=== TASK STATEMENT ===
Scan the entries below line by line and state how many lines contain the string "date", giving only the number.

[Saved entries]
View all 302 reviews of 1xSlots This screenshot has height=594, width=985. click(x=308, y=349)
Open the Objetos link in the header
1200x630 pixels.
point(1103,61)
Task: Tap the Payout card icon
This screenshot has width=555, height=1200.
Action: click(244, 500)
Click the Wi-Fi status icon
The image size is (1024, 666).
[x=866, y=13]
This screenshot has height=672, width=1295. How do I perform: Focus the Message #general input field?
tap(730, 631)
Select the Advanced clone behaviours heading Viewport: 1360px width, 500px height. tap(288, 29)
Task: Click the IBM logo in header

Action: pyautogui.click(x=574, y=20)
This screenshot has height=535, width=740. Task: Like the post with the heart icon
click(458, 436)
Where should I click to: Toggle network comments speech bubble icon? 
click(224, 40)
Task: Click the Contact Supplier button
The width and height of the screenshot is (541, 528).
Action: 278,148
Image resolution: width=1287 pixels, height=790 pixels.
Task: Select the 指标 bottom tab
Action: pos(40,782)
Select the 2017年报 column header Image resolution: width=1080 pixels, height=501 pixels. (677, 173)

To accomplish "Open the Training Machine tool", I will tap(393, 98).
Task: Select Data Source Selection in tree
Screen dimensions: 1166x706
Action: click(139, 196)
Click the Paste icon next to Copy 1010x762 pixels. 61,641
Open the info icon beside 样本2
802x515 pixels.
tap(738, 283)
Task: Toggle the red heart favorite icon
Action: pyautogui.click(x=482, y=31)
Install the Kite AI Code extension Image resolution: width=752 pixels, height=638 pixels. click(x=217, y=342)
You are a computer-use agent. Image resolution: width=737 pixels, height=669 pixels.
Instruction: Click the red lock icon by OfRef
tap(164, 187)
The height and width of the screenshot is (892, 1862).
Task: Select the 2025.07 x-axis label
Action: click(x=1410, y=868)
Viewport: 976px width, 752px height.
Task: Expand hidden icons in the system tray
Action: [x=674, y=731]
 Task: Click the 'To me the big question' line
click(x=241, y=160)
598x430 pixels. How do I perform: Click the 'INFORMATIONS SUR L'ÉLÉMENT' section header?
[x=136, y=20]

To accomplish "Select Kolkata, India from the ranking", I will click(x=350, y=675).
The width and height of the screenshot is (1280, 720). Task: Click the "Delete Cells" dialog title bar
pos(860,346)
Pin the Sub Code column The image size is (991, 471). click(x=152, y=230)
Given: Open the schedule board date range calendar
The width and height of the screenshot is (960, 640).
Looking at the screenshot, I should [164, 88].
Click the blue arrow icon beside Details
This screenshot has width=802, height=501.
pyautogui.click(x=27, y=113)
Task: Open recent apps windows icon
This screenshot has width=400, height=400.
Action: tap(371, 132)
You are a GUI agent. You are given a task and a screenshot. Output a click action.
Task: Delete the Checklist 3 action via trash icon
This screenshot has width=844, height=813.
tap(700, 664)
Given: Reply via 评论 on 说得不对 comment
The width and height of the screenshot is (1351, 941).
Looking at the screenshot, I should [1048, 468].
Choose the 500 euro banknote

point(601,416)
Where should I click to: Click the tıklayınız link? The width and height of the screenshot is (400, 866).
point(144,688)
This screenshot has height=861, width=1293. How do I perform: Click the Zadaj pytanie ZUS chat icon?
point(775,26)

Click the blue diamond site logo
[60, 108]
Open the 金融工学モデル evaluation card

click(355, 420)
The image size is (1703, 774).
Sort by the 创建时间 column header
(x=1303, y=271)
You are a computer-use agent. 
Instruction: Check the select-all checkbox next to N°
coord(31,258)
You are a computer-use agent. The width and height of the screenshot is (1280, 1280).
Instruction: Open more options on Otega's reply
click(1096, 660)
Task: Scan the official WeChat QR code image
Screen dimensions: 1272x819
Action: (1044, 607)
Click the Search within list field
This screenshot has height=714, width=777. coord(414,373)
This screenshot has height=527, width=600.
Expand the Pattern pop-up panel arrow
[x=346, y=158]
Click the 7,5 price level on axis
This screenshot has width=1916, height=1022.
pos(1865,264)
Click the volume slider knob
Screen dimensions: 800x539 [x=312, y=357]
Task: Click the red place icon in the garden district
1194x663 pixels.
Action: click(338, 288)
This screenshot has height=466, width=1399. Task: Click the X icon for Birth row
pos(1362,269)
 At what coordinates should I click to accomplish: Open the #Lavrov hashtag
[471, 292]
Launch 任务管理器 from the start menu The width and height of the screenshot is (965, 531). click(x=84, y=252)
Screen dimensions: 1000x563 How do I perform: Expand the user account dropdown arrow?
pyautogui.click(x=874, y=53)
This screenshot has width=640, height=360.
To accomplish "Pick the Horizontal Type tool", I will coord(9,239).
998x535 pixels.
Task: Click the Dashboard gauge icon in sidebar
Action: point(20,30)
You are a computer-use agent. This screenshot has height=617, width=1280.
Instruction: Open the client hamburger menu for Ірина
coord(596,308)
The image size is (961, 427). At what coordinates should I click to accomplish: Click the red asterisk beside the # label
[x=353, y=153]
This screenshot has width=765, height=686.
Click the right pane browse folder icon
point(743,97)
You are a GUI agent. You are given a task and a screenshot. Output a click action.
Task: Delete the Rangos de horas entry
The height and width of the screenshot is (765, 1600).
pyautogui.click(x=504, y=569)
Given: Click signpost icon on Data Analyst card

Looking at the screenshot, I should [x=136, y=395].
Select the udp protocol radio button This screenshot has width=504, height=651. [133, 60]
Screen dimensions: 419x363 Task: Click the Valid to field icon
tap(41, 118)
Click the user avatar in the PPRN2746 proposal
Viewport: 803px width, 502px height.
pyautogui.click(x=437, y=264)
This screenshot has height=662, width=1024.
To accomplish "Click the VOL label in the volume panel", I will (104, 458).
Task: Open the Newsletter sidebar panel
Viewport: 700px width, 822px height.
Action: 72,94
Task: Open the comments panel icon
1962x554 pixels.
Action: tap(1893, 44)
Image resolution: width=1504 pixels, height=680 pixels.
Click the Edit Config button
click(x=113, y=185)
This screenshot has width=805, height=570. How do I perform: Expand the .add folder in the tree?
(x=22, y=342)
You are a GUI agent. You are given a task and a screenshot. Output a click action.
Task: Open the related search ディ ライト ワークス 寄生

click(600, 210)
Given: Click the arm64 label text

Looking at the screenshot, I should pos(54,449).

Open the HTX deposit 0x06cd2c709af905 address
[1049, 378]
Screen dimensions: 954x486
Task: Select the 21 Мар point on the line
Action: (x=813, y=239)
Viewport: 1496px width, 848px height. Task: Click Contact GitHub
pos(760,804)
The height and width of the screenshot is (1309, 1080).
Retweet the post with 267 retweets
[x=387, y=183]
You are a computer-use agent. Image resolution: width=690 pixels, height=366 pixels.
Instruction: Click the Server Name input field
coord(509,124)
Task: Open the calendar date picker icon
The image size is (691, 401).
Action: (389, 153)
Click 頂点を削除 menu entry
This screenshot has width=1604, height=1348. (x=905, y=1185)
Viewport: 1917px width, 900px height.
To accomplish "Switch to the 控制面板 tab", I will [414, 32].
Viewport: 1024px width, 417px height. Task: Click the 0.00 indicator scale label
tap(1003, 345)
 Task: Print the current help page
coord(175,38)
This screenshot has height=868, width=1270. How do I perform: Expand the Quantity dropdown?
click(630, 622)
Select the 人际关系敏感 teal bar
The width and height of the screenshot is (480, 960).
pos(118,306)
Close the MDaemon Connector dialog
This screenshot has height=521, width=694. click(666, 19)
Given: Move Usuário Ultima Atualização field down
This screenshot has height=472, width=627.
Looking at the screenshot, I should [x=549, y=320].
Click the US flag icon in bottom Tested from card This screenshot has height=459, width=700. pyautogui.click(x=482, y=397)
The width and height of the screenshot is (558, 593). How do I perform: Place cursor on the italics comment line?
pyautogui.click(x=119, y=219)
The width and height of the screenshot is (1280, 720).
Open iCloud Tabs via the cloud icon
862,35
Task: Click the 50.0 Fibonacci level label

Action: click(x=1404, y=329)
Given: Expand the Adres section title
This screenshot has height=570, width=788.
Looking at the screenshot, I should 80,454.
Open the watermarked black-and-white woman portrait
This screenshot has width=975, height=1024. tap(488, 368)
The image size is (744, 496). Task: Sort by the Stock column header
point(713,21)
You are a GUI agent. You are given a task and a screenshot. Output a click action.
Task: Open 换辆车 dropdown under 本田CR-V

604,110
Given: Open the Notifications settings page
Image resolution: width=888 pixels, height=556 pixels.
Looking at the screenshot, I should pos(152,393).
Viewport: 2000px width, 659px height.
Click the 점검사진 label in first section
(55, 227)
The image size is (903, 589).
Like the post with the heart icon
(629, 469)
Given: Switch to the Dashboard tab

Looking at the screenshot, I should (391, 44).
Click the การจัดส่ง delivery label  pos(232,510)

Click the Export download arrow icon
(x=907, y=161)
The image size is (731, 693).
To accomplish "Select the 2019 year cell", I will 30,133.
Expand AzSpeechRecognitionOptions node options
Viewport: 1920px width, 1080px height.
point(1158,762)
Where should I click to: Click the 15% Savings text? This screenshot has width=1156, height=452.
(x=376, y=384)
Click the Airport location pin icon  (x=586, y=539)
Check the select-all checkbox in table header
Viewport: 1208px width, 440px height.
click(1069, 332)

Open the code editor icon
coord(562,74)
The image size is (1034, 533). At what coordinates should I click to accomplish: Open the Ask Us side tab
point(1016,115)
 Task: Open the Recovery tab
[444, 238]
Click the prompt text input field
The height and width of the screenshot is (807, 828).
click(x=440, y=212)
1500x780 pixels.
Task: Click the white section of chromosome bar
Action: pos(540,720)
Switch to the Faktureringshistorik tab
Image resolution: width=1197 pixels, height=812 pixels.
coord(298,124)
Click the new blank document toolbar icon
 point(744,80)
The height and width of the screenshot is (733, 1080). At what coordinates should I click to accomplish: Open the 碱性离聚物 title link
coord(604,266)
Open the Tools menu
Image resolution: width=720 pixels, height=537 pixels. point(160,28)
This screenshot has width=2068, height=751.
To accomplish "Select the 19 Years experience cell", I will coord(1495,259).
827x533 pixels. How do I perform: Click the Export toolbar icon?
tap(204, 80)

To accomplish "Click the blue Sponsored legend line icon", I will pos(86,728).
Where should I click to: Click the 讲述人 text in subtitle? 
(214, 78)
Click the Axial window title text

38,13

=== RESULT OF THIS EXERCISE ===
2